*** Texto dado ***

Irlanda y la economía que engaña a las estadísticas europeas

Imagen: El País
Irlanda volvió a mostrar que sus cifras macroeconómicas pueden contar una historia distinta a la de su economía real. Un desplome de 12% del PIB, arrastrado por multinacionales, terminó empujando a la zona euro a terreno negativo y reabrió el debate sobre cuánto dicen realmente los indicadores oficiales.
Irlanda volvió a sacudir las estadísticas europeas con una paradoja que ya se ha vuelto parte de su identidad económica: el país registró una caída cercana al 12% de su PIB, un desplome suficiente para empujar a la zona euro a terreno negativo, aunque la vida cotidiana en la isla siga lejos de parecerse a una recesión clásica. El dato, más que describir una crisis interna, expone hasta qué punto la economía irlandesa puede ser deformada por los movimientos contables y fiscales de un puñado de multinacionales instaladas allí por razones tributarias y regulatorias.
Lo ocurrido no responde a un colapso generalizado del consumo, del empleo o de la producción doméstica, sino al enorme peso que tienen en las cuentas nacionales empresas globales que trasladan activos, beneficios y operaciones financieras a Irlanda para aprovechar su régimen corporativo. Cuando esas compañías reordenan balances, cambian la ubicación de intangibles o registran ajustes extraordinarios, el PIB irlandés se dispara o se hunde con una volatilidad impropia de una economía de ese tamaño. Por eso, en este caso, la contracción estadística no significa que el país haya perdido de golpe una décima parte de su actividad real; significa, más bien, que el espejo macroeconómico está profundamente distorsionado.
Ese desfase entre la estadística y la calle no es nuevo, pero sí cada vez más relevante. Irlanda lleva años siendo el laboratorio perfecto de la globalización fiscal: bajos impuestos de sociedades, presencia de gigantes tecnológicos y farmacéuticos, y una estructura económica en la que la inversión extranjera pesa mucho más que en otros socios europeos. El problema es que ese modelo produce titulares espectaculares y, al mismo tiempo, complica el trabajo de quienes intentan medir bienestar, productividad o capacidad tributaria. De hecho, el país ha tenido que recurrir en varias ocasiones a indicadores alternativos para describir mejor su economía doméstica, una admisión implícita de que el PIB, por sí solo, ya no alcanza para contar la historia completa.
La lección para Europa es incómoda pero necesaria: las cifras agregadas pueden esconder realidades muy distintas dentro de la misma unión monetaria. En un extremo está una Irlanda que aparece como enferma en los balances, pero que sigue atrayendo inversión, empleo cualificado y beneficios empresariales; en el otro, una zona euro que ve cómo un solo miembro altera el promedio y distorsiona la lectura regional. Para la gente común, este episodio recuerda que las grandes cifras económicas no siempre hablan de salarios, alquileres o precios en los hogares. A veces, hablan sobre todo de cómo las multinacionales mueven sus piezas en un tablero fiscal que, aunque invisible para la mayoría, termina influyendo en la foto completa de Europa.

*** Datos de origen ***

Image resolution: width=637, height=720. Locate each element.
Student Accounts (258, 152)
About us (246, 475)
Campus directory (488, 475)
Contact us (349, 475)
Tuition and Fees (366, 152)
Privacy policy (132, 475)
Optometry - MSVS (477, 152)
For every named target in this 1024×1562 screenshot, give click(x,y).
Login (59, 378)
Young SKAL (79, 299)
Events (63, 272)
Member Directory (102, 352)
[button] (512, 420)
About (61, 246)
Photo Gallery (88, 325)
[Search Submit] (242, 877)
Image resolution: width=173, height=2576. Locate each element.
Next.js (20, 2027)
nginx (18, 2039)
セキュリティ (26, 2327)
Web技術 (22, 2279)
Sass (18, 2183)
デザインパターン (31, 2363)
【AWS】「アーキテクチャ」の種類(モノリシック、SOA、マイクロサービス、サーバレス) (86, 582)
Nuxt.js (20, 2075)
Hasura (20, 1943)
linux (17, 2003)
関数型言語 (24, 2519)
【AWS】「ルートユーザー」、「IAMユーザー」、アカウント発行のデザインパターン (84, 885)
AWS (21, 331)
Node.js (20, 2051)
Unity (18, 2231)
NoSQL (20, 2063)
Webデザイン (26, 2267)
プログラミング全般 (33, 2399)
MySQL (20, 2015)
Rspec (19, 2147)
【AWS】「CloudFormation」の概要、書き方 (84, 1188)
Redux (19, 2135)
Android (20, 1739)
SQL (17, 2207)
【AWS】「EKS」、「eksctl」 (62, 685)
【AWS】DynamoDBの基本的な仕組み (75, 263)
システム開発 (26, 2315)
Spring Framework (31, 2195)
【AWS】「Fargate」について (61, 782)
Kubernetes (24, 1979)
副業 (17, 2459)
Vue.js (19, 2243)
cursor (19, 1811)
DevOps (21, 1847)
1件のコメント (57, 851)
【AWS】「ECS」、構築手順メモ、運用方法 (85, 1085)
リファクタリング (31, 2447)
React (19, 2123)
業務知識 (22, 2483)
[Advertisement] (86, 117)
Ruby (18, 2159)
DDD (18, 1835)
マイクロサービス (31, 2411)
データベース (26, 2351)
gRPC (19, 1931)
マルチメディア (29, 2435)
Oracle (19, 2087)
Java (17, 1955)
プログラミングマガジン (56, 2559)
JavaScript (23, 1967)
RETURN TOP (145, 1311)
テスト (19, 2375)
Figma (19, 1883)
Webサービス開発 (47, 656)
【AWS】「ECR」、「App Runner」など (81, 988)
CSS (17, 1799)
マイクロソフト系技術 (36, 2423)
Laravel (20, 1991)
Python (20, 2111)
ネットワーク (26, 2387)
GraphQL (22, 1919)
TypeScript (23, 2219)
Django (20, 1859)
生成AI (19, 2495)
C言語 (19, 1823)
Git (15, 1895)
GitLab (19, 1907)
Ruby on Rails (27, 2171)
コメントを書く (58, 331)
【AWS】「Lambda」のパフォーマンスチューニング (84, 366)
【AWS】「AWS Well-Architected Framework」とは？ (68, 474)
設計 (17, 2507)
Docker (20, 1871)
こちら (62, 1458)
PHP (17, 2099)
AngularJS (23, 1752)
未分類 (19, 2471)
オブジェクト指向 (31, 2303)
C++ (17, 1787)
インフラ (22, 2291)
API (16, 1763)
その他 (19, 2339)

***

§ **Instrucciones**
A: Pasa al inglés esta oración del texto sobre la economía irlandesa: "Ese desfase entre la estadística y la calle no es nuevo, pero sí cada vez más relevante."
B: ¿Coinciden con el texto sobre la economía irlandesa estas afirmaciones? (i) El desplome del PIB irlandés se debió a una caída general del consumo. (ii) Irlanda ha usado indicadores alternativos para describir su economía doméstica. (iii) La caída del PIB irlandés fue cercana al 12%. Responde sí o no a cada una y cita las palabras exactas del texto que lo deciden.
C: Según el texto sobre la economía irlandesa, ¿qué cosas sigue atrayendo Irlanda aunque aparezca como enferma en los balances? Nómbralas todas.

§ **Respuestas dadas**
A: This gap between the statistics and the street is not new, but it is increasingly relevant.

B:
(i) No: "Lo ocurrido no responde a un colapso generalizado del consumo, del empleo o de la producción doméstica".
(ii) Sí: "el país ha tenido que recurrir en varias ocasiones a indicadores alternativos para describir mejor su economía doméstica".
(iii) Sí: "el país registró una caída cercana al 12% de su PIB".

C: Inversión, empleo cualificado y beneficios empresariales.